[start]

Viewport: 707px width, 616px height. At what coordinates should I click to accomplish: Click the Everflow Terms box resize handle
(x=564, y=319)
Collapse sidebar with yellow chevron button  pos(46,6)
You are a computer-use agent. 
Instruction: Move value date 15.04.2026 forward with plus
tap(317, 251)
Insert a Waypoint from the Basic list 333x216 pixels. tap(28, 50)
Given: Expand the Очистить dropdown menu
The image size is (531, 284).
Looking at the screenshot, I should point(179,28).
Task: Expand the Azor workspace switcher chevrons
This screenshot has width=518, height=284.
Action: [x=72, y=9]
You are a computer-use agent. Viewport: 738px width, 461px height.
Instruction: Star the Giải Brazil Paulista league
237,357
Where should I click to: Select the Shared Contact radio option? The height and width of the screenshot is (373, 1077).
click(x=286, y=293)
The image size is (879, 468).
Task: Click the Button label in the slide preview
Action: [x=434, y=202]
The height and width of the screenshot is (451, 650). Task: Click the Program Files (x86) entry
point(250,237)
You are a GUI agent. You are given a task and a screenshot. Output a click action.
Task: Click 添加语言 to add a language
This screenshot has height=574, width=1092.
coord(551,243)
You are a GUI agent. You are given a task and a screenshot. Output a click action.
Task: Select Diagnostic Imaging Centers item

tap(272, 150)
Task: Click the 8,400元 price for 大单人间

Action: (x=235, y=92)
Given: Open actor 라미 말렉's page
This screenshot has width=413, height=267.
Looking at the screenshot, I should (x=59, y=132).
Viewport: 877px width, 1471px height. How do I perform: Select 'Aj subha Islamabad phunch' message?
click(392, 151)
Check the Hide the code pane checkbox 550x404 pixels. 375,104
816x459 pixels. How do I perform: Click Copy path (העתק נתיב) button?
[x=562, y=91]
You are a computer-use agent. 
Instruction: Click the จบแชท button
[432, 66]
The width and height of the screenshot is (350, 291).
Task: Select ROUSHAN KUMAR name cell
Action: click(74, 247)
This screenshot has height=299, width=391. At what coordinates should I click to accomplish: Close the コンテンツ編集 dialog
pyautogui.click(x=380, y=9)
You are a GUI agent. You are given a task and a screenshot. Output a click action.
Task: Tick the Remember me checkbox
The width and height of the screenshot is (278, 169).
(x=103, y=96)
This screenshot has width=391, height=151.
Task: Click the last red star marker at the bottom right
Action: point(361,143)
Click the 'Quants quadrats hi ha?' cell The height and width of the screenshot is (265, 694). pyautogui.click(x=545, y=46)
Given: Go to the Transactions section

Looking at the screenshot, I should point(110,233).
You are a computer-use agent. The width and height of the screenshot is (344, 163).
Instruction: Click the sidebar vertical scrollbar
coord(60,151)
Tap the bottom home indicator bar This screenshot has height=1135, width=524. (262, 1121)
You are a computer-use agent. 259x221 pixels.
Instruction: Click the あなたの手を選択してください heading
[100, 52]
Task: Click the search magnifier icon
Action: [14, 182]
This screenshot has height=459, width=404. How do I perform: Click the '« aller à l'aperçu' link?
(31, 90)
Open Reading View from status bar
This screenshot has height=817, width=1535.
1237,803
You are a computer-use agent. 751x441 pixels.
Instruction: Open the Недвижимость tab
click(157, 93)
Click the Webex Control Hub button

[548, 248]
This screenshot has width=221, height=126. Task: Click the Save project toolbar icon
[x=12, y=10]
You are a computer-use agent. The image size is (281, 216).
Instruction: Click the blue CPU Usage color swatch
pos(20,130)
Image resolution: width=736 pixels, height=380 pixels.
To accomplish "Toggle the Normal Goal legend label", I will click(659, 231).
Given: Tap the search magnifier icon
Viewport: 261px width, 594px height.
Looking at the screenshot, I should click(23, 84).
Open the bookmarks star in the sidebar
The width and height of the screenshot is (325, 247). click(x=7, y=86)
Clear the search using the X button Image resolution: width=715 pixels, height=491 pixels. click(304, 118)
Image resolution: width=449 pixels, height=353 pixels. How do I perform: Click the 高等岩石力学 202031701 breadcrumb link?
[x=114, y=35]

[end]

◆ **WHAT THIS TASK INVOLVES**:
Reproduce the lines above word for word.

◆ **FULL ANSWER**:
Viewport: 707px width, 616px height. At what coordinates should I click to accomplish: Click the Everflow Terms box resize handle
(x=564, y=319)
Collapse sidebar with yellow chevron button  pos(46,6)
You are a computer-use agent. 
Instruction: Move value date 15.04.2026 forward with plus
tap(317, 251)
Insert a Waypoint from the Basic list 333x216 pixels. tap(28, 50)
Given: Expand the Очистить dropdown menu
The image size is (531, 284).
Looking at the screenshot, I should point(179,28).
Task: Expand the Azor workspace switcher chevrons
This screenshot has width=518, height=284.
Action: [x=72, y=9]
You are a computer-use agent. Viewport: 738px width, 461px height.
Instruction: Star the Giải Brazil Paulista league
237,357
Where should I click to: Select the Shared Contact radio option? The height and width of the screenshot is (373, 1077).
click(x=286, y=293)
The image size is (879, 468).
Task: Click the Button label in the slide preview
Action: [x=434, y=202]
The height and width of the screenshot is (451, 650). Task: Click the Program Files (x86) entry
point(250,237)
You are a GUI agent. You are given a task and a screenshot. Output a click action.
Task: Click 添加语言 to add a language
This screenshot has height=574, width=1092.
coord(551,243)
You are a GUI agent. You are given a task and a screenshot. Output a click action.
Task: Select Diagnostic Imaging Centers item

tap(272, 150)
Task: Click the 8,400元 price for 大单人间

Action: (x=235, y=92)
Given: Open actor 라미 말렉's page
This screenshot has width=413, height=267.
Looking at the screenshot, I should (x=59, y=132).
Viewport: 877px width, 1471px height. How do I perform: Select 'Aj subha Islamabad phunch' message?
click(392, 151)
Check the Hide the code pane checkbox 550x404 pixels. 375,104
816x459 pixels. How do I perform: Click Copy path (העתק נתיב) button?
[x=562, y=91]
You are a computer-use agent. 
Instruction: Click the จบแชท button
[432, 66]
The width and height of the screenshot is (350, 291).
Task: Select ROUSHAN KUMAR name cell
Action: click(74, 247)
This screenshot has height=299, width=391. At what coordinates should I click to accomplish: Close the コンテンツ編集 dialog
pyautogui.click(x=380, y=9)
You are a GUI agent. You are given a task and a screenshot. Output a click action.
Task: Tick the Remember me checkbox
The width and height of the screenshot is (278, 169).
(x=103, y=96)
This screenshot has width=391, height=151.
Task: Click the last red star marker at the bottom right
Action: point(361,143)
Click the 'Quants quadrats hi ha?' cell The height and width of the screenshot is (265, 694). pyautogui.click(x=545, y=46)
Given: Go to the Transactions section

Looking at the screenshot, I should point(110,233).
You are a computer-use agent. The width and height of the screenshot is (344, 163).
Instruction: Click the sidebar vertical scrollbar
coord(60,151)
Tap the bottom home indicator bar This screenshot has height=1135, width=524. (262, 1121)
You are a computer-use agent. 259x221 pixels.
Instruction: Click the あなたの手を選択してください heading
[100, 52]
Task: Click the search magnifier icon
Action: [14, 182]
This screenshot has height=459, width=404. How do I perform: Click the '« aller à l'aperçu' link?
(31, 90)
Open Reading View from status bar
This screenshot has height=817, width=1535.
1237,803
You are a computer-use agent. 751x441 pixels.
Instruction: Open the Недвижимость tab
click(157, 93)
Click the Webex Control Hub button

[548, 248]
This screenshot has width=221, height=126. Task: Click the Save project toolbar icon
[x=12, y=10]
You are a computer-use agent. The image size is (281, 216).
Instruction: Click the blue CPU Usage color swatch
pos(20,130)
Image resolution: width=736 pixels, height=380 pixels.
To accomplish "Toggle the Normal Goal legend label", I will click(659, 231).
Given: Tap the search magnifier icon
Viewport: 261px width, 594px height.
Looking at the screenshot, I should click(23, 84).
Open the bookmarks star in the sidebar
The width and height of the screenshot is (325, 247). click(x=7, y=86)
Clear the search using the X button Image resolution: width=715 pixels, height=491 pixels. click(304, 118)
Image resolution: width=449 pixels, height=353 pixels. How do I perform: Click the 高等岩石力学 202031701 breadcrumb link?
[x=114, y=35]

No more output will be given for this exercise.